Heart of Stone
They litter the front yard of her neighbor, like relics from capsized lovers.
Well, to call them litter would not be fair, would it? The stones are somewhat carefully placed - from the smallest to the largest - creating a path that leads to her neighbor's front door. Even more of them are arranged lovingly around that Fruitless Mulberry tree; she always checks for the Sweet Violas clinging in between. There are some rogue stones here and there that spill over onto the lawn and suffocate the grass - and no doubt, she imagines, there are brown spots flourishing underneath. Hidden from view, no one knows that the heavy hearts are killing the sweet young grass. No one sees the slugs and snails that cling to their dark, stone bellies.
At night in her own house, alone in her room, she envisions what it would be like to have one all for herself. All right, not just one... all of them. One for each shipwreck in her life. She knows exactly where she would put every one of them. In her sparse garden, the pearly moonlight would spill across them with wild abandon.
Once, each of these stone soldiers were whole, complete. She wonders if they miss the river they came from; if they felt the slow pulse, the pressure of the current breaking them down. Before the constant, unyielding violence that is water cut away the deep V's that caused them to become Hearts of Stone.
She goes to that same river every weekend. She walks the pebbled banks over and over, taking care to be surefooted (have you ever twisted your ankle on rocks? Her ankle will never be the same), looking for one - just one - to call her own. She returns to her small home every time with weightless hands. Maybe her neighbor has stolen what the river has to offer.
She entertains sneaking down the street and moving them all... scattering them down the sidewalk and across the fields behind the houses, spilling them out onto the road. Freeing them from their exile in the garden museum. But then it occurs to her that someone may not see them in the road. They might hit one of the larger hearts, and it could cause an accident. Besides, it isn't freedom, just vandalism. Cruelty. She doesn't want anyone to be harmed because of her. She's not cruel.
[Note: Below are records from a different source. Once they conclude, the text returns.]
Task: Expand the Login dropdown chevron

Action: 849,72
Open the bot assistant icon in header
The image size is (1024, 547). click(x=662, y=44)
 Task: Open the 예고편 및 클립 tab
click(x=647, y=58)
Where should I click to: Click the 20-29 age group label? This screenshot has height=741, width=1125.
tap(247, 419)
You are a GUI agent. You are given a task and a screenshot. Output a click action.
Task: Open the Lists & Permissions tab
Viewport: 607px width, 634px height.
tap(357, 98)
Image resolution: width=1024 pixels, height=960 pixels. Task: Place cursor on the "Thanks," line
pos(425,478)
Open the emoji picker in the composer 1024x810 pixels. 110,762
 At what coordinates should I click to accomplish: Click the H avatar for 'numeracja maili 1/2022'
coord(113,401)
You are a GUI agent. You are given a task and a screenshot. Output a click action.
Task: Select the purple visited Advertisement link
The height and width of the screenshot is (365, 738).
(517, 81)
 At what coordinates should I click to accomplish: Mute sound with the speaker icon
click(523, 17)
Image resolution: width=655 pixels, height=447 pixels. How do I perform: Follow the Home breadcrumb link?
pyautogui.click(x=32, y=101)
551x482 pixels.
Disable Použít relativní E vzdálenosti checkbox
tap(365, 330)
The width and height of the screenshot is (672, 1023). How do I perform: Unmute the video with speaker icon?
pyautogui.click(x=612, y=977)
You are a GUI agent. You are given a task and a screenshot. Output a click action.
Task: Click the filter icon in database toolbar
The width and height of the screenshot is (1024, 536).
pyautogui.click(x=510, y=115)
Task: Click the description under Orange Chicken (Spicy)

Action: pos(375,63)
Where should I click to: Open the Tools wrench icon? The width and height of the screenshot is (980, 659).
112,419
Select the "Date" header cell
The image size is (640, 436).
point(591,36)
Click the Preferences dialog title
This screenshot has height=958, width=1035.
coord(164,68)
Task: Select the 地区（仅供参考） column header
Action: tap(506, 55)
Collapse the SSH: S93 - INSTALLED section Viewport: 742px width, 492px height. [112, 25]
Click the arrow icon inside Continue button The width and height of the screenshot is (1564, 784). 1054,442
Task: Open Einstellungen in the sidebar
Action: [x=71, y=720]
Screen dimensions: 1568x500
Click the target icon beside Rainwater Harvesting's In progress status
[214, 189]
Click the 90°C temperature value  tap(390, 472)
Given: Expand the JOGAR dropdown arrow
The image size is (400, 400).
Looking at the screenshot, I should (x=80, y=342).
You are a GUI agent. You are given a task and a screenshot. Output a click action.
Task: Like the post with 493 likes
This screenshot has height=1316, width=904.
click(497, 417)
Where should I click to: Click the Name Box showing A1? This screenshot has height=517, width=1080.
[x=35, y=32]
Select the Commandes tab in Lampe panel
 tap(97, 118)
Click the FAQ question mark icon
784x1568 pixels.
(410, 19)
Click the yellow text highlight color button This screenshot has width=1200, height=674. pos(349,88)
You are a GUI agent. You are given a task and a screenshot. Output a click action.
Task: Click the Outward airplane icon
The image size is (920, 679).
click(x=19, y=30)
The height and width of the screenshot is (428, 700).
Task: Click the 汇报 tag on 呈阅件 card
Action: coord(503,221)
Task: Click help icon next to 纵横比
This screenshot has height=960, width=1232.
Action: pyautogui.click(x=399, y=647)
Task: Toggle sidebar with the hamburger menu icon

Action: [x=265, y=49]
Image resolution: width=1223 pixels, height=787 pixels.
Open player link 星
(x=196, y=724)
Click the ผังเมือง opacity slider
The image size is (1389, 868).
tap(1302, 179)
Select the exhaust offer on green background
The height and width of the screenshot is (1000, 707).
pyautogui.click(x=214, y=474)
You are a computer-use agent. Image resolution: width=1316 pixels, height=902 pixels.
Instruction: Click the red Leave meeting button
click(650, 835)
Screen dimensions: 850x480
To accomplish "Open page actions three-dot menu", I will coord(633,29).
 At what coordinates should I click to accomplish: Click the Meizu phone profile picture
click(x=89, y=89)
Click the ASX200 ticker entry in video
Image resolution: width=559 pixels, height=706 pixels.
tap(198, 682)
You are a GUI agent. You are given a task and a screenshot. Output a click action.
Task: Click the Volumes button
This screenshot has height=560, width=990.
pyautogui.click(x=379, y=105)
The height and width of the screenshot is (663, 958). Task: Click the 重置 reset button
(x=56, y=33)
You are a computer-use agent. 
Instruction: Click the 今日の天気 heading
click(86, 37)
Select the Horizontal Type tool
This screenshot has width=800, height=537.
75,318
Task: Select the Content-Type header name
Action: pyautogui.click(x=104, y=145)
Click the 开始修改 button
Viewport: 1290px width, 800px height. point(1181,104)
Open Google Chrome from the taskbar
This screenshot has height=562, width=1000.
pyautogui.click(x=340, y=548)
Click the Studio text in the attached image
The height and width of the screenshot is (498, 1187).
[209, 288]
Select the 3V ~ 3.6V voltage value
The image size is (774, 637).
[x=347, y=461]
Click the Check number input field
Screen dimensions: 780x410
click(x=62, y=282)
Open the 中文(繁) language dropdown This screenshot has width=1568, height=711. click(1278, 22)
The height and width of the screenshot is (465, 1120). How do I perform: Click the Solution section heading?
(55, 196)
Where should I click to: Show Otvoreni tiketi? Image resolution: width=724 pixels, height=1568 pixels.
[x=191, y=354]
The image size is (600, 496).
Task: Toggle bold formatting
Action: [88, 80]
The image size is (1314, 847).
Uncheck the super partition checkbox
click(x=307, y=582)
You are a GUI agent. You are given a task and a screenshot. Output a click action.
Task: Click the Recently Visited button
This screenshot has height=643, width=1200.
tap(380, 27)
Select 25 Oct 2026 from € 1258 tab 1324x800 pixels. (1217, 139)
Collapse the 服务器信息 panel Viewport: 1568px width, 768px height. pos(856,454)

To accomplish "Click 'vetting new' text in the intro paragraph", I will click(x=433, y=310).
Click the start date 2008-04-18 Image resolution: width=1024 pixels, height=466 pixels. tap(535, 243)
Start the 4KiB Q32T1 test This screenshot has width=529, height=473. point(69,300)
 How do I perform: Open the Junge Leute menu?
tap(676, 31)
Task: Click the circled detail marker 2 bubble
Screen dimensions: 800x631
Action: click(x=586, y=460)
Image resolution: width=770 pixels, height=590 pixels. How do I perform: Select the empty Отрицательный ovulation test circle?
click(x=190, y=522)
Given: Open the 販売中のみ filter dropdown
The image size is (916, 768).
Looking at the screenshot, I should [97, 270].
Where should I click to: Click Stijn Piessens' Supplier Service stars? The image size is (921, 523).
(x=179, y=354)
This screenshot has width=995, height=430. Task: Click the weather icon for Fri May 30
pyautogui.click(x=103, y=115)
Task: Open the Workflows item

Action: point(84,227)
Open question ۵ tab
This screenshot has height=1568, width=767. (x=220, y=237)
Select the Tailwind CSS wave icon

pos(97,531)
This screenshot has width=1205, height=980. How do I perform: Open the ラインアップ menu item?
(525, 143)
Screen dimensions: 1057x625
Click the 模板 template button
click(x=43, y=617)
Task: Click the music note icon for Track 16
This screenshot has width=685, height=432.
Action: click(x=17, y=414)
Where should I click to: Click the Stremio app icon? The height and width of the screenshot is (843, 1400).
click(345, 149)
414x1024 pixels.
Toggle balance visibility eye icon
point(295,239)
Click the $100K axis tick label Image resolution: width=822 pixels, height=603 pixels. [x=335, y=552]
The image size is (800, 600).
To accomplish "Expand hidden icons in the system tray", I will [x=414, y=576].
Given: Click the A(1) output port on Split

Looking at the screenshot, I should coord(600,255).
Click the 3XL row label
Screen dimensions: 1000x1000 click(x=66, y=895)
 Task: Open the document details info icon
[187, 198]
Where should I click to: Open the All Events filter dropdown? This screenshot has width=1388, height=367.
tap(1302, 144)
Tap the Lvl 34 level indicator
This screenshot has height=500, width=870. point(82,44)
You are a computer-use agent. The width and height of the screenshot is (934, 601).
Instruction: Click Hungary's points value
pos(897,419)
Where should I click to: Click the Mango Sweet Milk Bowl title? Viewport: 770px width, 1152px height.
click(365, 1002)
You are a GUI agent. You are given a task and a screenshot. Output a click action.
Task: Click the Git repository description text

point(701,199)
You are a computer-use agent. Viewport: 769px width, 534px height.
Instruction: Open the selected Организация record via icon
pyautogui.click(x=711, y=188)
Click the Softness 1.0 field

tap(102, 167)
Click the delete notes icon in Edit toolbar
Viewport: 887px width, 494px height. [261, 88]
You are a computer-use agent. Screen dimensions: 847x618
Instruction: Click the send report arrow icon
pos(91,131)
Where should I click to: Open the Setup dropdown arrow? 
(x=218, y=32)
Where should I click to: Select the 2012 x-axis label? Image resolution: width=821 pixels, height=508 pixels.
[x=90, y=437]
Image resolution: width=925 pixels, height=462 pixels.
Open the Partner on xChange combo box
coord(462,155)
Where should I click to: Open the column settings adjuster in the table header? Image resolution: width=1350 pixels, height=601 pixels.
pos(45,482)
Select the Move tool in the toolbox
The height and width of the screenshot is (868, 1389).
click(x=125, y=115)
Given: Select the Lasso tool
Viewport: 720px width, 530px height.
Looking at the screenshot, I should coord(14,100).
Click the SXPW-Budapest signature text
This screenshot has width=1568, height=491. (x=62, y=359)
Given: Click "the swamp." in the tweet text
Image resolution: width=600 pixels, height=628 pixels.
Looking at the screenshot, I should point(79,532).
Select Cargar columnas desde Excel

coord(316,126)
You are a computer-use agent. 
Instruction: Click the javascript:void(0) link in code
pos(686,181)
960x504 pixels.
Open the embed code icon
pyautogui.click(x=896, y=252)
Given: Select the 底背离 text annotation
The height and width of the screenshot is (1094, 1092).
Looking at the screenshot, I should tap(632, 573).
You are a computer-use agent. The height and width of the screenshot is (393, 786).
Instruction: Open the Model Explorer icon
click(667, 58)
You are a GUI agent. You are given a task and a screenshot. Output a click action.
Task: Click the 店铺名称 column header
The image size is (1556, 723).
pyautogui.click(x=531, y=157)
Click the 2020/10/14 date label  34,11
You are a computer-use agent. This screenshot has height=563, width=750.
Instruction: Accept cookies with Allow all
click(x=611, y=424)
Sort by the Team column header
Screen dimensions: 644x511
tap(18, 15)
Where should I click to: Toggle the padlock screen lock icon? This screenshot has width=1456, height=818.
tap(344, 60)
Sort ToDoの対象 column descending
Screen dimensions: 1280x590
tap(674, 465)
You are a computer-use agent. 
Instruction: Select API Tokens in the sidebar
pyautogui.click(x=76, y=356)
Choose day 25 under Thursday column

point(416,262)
If only she could ignore them, stop looking. But despite her efforts, she calls out their names in her mind as she drives down the only road leading into town, right past that house. It overwhelms her to realize that every single one of them has a name, a unique event and person that haunts her. The sheer weight of even just a few - well honestly, those five particularly large ones on the West side of the front door - would be like an anchor. Yes, that's it. She would stop wandering at night, the rooms in her mind reliving every storm weathered. She would stop going to the river, always looking for a berth of her own but never finding a single one. Nowhere to rest.
She would come home for good. She would lay in the wild abandon of the moon's shimmering light, wet with dew on the cool young grass. Alone. Free. Untethered.